While I'm SO HAPPY with the Candy Stripers Junior Roller Derby team, between it and Grad School, I've had very little time. I'm still tutoring Koreans and also working at the Corvallis Waldorf School in their Extended Day/Afterschool care program.

I'll say it again though, the Candy Stripers are AWESOME!

This last term, I had 12 credits and really thought it was fine. Next term, I have my first practicum (student teaching experience) and I'll be taking two more ESOL endorsement classes for a total of 14 credits. And I'll have the Junior Derby. And work.

Send me your best knock-knock jokes. I'm going to need them.

Saturday, February 25, 2012

Together Again--For the First time!

Starting Over--again.

Some of you have stuck by me for the last five years or so that I've been blogging.
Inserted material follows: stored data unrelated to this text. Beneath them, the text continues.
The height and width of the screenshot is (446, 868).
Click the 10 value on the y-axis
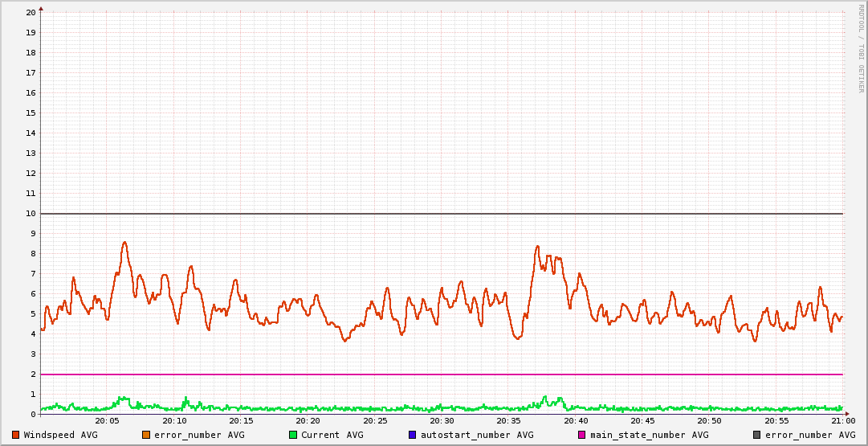[31, 214]
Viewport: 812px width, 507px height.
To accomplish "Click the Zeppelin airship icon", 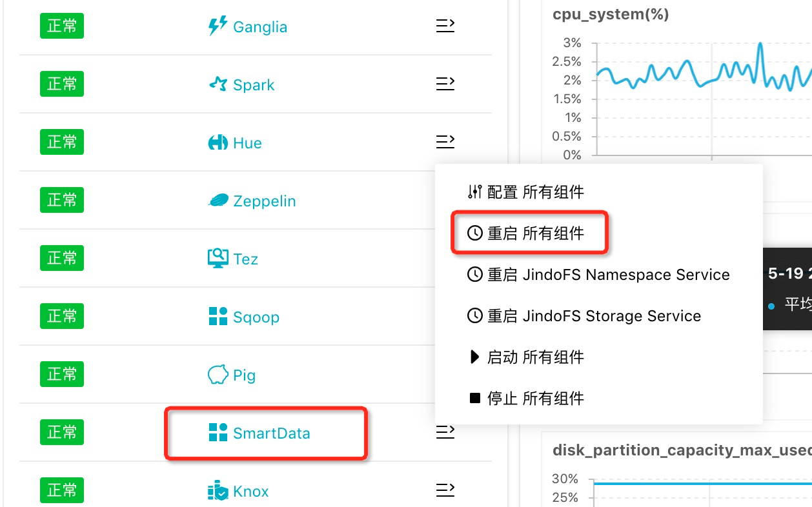I will pos(218,201).
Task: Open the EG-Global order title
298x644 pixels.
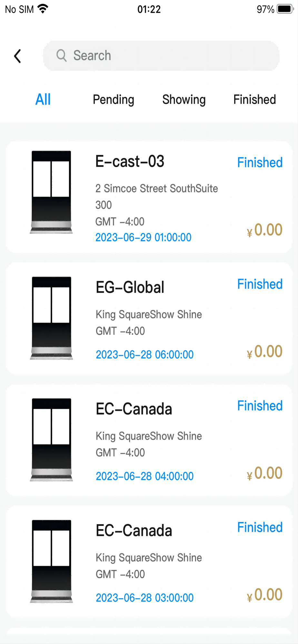Action: click(x=130, y=287)
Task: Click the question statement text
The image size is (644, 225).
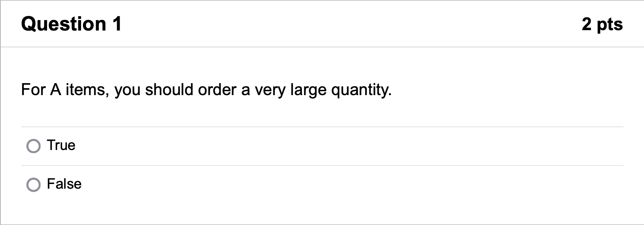Action: 207,90
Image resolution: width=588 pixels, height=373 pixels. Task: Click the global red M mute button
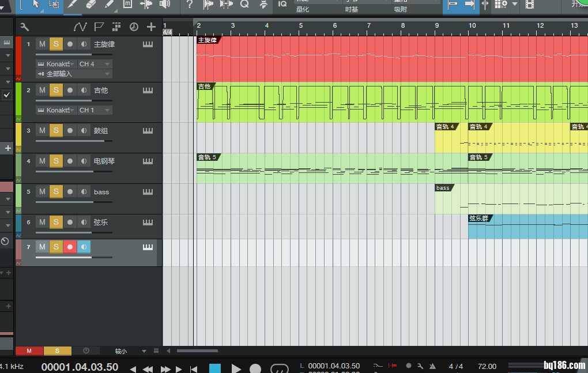[29, 351]
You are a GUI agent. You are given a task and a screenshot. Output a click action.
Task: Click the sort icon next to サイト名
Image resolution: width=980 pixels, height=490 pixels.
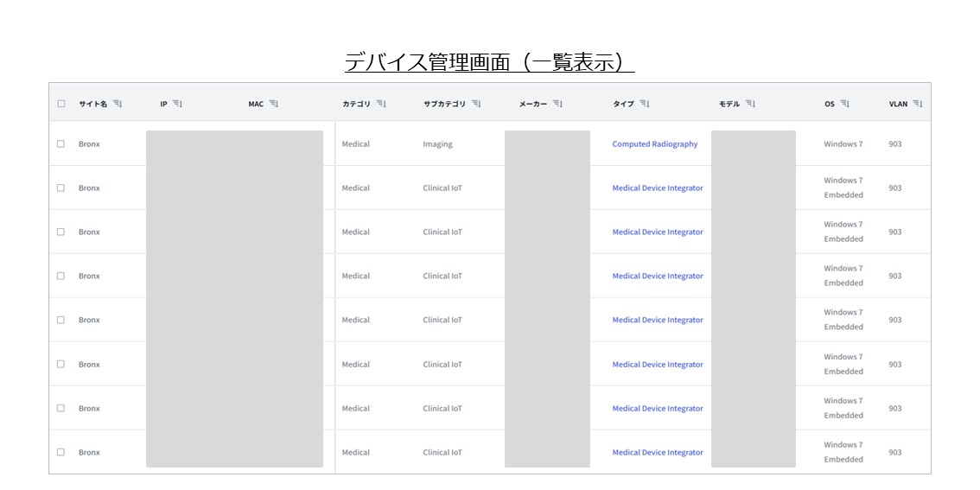tap(118, 104)
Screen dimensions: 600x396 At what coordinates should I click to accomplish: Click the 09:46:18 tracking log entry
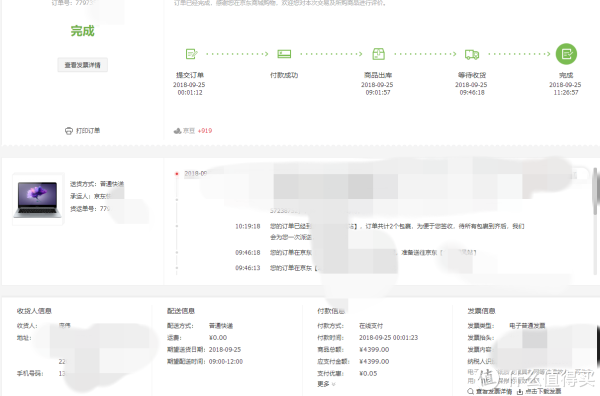[355, 253]
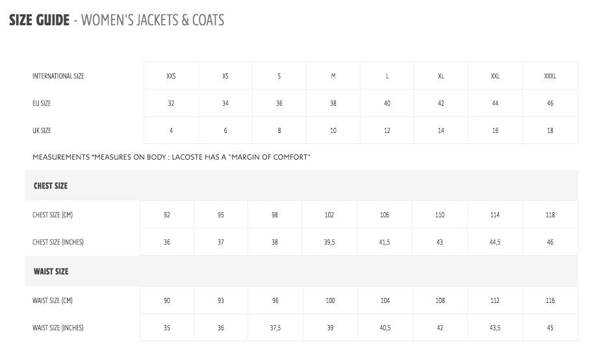Click waist size 37,5 inches cell

[x=275, y=328]
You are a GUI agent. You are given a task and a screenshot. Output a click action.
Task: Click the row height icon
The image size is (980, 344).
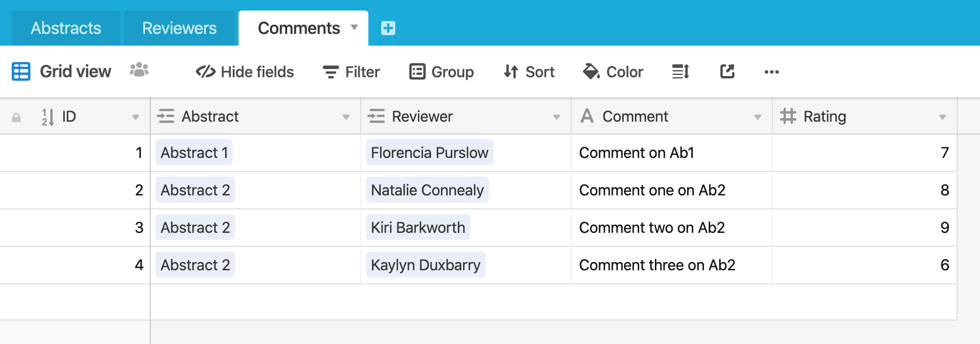[x=681, y=72]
I've been pretty quiet the last year or so. I haven't really felt the groove. Yet at the same time, I LOVED blogging. I loved feeling like I had an audience, like I was heard. And I think that's really what it's all about. We, no matter who we are or what we are blogging for, want to feel like we are heard.

I'm currently back in school. Back in grad school, back in an MAT program--but this time at Western Oregon University instead of OSU. I like it a lot. It came about rather suddenly, so it's been an adjustment for me and my family. To top it off, I started a Junior Roller Derby league about the same week that school started. I'm SO GLAD I did, but it's made for a rocky start. My family's equilibrium was definitely off-kilter for a bit. I think that now, nearly two months in, we are finding solid ground again and getting the kinks worked out of our schedule. I'm grateful that my kiddoes are older. That makes it a lot easier.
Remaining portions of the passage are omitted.